12 Mar 2020 19:22 IST

Marketing lessons from the Delhi elections

AAP’s strategy should inspire marketers to focus on product portfolios with renewed vigour

In what was a fervently fought electoral battle, the Aam Aadmi Party (AAP) retained its one and only stronghold in the country in the recent Delhi Assembly polls. Election battles are increasingly being fought by marketing strategists on behalf of political parties. The 2020 Assembly poll also saw its share of strategists fine-tuning their formulae so that the party they represented stayed a step ahead.

Marketing issues for political parties are quite similar to other consumer brands. They face the same challenges — increasing number of competitors, shifting consumer tastes, heterogeneous consumer behaviour, deafening noise in the market place, narrowing shelf space, ambiguity and lack of clarity on core benefits, and a constant struggle for attention. What distinguishes marketing for political parties is that they all compete for a fixed wallet size. Votes, unlike wallets, are limited to one-per-person.

The tool box

The Delhi elections were marked by the convergence of five major marketing tools. They have all been tried and tested in elections in other parts of the world, but in Delhi, this combination of trends worked wonders. These are crowdsourced or open product innovation, benefit segmentation, focus on the augmented product, leveraged peer-to-peer brand communication and optimum use of technology and owned media channels. Let us examine them.

Product innovation

To start with, Delhi posed unique challenges. AAP, the incumbent party, was challenged during the national elections. The party’s base had eroded across all the seats. It had lost the upper hand to the BJP, which won all the parliamentary seats in Delhi. Arvind Kejriwal set out on a mission to win back people’s hearts long before the elections were declared.

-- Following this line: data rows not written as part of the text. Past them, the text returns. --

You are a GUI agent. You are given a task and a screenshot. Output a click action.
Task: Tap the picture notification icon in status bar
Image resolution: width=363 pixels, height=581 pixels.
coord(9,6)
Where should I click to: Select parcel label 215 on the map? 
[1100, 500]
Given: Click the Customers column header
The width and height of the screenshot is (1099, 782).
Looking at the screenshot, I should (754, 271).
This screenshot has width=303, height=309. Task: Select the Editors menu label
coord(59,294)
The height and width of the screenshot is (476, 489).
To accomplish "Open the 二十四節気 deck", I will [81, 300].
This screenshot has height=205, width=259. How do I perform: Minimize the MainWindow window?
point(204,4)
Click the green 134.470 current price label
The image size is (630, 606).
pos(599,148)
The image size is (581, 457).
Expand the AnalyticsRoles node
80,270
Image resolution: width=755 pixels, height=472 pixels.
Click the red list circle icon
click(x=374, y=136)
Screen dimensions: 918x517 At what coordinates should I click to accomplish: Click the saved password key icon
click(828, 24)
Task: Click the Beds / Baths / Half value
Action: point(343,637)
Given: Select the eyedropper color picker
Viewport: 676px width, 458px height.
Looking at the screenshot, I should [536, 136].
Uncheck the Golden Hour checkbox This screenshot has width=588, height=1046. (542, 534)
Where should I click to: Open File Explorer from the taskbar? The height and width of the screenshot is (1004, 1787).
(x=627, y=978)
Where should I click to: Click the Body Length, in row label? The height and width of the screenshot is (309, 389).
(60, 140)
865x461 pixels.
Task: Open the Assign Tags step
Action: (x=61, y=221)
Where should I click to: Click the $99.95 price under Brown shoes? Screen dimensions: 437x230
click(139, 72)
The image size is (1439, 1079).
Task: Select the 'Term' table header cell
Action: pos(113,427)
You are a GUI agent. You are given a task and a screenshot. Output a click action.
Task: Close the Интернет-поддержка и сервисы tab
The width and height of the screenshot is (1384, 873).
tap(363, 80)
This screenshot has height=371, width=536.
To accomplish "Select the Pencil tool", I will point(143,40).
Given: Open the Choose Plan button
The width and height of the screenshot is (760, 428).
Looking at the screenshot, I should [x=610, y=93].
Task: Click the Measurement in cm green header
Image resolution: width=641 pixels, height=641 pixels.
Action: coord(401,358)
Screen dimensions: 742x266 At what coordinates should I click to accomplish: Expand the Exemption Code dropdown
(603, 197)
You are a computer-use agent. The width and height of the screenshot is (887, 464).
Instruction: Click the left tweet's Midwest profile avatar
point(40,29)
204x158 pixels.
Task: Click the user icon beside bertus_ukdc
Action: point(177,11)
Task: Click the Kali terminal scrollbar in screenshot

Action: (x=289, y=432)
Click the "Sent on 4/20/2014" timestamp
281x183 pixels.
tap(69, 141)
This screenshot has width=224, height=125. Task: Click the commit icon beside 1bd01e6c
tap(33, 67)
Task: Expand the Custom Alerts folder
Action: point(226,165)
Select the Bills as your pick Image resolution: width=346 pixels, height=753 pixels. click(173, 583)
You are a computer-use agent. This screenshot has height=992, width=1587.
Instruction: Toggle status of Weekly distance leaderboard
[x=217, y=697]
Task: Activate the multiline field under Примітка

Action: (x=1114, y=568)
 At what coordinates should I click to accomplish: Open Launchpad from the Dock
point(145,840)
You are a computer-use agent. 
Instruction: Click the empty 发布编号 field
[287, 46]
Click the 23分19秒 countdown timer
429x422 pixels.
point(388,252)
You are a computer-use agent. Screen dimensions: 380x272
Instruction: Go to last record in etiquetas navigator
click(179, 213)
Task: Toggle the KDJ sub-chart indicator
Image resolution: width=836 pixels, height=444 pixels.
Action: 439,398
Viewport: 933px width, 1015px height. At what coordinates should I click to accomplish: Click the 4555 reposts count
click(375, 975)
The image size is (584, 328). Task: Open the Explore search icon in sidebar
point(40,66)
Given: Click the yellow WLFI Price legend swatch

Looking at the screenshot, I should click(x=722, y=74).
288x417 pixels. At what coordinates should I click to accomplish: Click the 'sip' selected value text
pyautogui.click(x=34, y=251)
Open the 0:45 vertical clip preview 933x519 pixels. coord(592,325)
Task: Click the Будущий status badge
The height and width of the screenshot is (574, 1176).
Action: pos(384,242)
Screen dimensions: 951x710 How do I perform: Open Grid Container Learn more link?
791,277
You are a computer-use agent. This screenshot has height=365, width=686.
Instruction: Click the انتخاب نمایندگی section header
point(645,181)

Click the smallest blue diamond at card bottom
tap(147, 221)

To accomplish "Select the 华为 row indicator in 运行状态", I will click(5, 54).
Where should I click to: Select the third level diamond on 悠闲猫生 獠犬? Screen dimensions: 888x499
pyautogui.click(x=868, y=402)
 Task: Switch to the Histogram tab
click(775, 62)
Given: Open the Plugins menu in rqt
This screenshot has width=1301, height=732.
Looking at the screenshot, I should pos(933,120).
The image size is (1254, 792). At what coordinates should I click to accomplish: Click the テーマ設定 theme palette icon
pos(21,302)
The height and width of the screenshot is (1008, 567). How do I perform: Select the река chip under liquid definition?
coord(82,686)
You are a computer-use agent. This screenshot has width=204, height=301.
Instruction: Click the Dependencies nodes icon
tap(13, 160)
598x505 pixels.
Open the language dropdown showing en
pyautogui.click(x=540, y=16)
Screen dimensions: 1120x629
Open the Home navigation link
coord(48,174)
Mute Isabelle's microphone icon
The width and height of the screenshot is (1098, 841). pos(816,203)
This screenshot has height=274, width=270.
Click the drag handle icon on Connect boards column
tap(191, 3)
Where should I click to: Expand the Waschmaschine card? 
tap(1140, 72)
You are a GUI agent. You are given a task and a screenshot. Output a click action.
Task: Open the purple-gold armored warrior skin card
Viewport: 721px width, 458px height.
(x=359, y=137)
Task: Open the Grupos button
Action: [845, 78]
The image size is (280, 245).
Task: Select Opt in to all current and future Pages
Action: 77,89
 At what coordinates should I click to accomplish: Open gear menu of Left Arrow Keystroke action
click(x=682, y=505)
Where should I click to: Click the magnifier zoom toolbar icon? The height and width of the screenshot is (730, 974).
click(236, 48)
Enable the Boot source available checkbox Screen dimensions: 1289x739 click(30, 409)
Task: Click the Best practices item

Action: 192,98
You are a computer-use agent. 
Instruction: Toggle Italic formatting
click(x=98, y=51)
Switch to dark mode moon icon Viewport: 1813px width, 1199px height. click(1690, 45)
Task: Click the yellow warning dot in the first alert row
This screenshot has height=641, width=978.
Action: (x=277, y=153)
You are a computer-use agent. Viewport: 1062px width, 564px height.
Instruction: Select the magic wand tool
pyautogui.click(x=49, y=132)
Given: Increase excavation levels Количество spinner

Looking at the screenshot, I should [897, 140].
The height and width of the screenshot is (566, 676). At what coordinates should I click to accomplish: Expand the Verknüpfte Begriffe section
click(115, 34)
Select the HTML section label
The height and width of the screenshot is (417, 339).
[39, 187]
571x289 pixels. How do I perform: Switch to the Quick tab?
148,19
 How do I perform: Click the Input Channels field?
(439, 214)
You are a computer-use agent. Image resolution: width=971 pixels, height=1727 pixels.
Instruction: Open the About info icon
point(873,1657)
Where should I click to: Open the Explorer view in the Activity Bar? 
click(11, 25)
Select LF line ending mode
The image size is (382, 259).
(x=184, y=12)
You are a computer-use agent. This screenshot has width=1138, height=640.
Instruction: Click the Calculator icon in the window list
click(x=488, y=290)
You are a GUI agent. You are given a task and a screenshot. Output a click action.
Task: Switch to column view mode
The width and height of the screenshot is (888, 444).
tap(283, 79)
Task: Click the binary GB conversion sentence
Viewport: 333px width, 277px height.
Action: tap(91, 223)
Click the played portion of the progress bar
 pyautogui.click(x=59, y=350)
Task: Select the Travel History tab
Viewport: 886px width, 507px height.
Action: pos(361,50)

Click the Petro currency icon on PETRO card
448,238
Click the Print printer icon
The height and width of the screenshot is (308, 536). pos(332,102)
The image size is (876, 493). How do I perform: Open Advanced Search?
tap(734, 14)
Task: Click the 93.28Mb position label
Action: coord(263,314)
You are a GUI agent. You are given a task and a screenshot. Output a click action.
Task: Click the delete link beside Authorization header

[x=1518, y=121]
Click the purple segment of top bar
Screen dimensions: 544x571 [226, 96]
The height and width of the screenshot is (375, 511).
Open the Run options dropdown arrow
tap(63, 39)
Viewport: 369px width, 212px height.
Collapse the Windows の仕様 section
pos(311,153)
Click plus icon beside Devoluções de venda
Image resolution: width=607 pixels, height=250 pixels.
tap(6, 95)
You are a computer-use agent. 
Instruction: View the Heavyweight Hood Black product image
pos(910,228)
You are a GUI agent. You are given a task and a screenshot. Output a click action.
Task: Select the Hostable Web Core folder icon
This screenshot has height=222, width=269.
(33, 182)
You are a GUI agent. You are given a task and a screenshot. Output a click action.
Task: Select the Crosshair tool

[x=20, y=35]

The party conducted 8,000 jan sabhas, or open innovation platforms, where the consumers felt proud that they had a role in designing the product. The party interacted with people and listened to its customers. For the first time, consumers who are voters felt ‘heard’. The jan sabhas also gave an opportunity to the party to conduct a true dipstick and measure the mood of the market.

Benefit segmentation

The AAP decided to build a campaign based on benefit segmentation. The BJP’s campaigns were more along its core Hindutva lines — a tried and tested formula that has worked in its favour. The AAP correctly sensed the people’s mood. Consumers wanted a functional government that was sensitive to their needs and solved problems.

The AAP focused on lowering the cost of living for the middle and lower middle-income groups, improving transparency and ease of doing business for small vendors, from autowalas to shopkeepers, and provided quality healthcare and education. The AAP was successful in reshaping the narrative and focusing the marketing pitch on demonstrable benefits rather than lofty political ideals. Seeing the proof of the pudding attracted more voters.

Technology and communication

The party also leveraged peer-to-peer communication platforms. Debates set the social media on fire. Social media tools such as TikTok were put to creative use. Videos went viral. Competition got to a point where the middle ground, once owned by the modest agenda of the Congress party, eventually disappeared into a thin line between the AAP and the BJP. The decisive votes went in favour of the ruling dispensation, which has now won its third election in a row — a significant feat for a party with no political ideology.

Raining freebies

Delhi elections are quite different from other States. The consumer’s needs and sentiments are quite divergent due to the heterogeneous cultural mix. Though it has the second highest GDP per capita in India, the income is spread unevenly among its 11 million people. While the city is the centre of power in India, residents in Delhi do not have a large say in the way the city is managed.

Even the State government has a very limited role to play. A large part of the population lives in ‘unauthorised’ colonies without access to proper amenities. The residents therefore wanted a government that could walk the talk and deliver on its promises, even though their government worked on a very limited mandate on a very narrow set of issues. Free power, free water and free bus rides were on offer to those at the bottom of the pyramid. These freebies tilted the balance in favour of the incumbent.

Regional vs national brand fight

BJP is a national brand. It has a much larger market share across the country. It came to the battle from a position of power. However, it lacked a credible business model. Its benefits were not tangible. The AAP set the market environment and dominated the competition with its performance track record, while the BJP floundered at this play.

The Congress pitched for its regular minority votes plus progressive majority formula, but lost its footing in the changed circumstances. Both the BJP and the Congress lacked a clear face. They leased their brand personalities from the national stable. In regional elections, people prefer to vote for regional faces on the basis of regional issues. A parallel is the case of regional soft drinks coming back to grab market share from national majors in South India.

A happy customer

The Delhi Assembly elections have become a model for other States. Political parties have to focus on creating a more ‘functional product’ rather than merely peddling lofty political ideals. These ‘functional promises’ should be translated into verifiable and ‘tangible benefits’. A ‘happy customer’ is the most important final product you can ever produce. Everything else the enterprise does should only be a channel to create this final product. The Delhi polls should inspire both service marketers and political parties to focus on their product portfolios with renewed vigour.

(The writer is Professor of Marketing, and Dean-Continuing Education and Placements, MDI Gurgaon. Views are personal.)